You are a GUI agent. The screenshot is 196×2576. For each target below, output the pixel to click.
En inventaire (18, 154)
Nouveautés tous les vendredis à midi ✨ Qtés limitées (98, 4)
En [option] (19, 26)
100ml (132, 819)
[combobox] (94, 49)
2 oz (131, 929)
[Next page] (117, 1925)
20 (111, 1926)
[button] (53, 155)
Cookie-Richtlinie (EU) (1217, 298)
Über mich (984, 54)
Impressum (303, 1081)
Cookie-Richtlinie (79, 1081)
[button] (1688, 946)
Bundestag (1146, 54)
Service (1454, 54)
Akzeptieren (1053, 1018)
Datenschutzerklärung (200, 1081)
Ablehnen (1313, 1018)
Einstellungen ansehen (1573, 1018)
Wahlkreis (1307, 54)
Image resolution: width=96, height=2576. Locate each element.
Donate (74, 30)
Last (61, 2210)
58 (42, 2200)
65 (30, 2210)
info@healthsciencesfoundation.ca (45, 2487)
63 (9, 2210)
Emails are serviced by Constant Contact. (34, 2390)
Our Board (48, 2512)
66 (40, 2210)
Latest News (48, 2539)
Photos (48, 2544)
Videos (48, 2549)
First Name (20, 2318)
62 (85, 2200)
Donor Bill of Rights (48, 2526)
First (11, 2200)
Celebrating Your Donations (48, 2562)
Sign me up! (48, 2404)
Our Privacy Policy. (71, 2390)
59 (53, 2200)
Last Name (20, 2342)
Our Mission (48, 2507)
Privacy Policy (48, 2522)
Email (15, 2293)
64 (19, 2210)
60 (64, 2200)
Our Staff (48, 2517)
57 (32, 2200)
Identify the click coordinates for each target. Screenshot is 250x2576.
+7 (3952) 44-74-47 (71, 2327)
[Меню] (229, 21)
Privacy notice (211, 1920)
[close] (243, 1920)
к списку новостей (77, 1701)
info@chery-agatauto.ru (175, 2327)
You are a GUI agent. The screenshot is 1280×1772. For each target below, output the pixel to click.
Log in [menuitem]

■ **Task requirements**
Count every line of the material that holds the string "click", then give the total alone.

■ **Exercise response**
3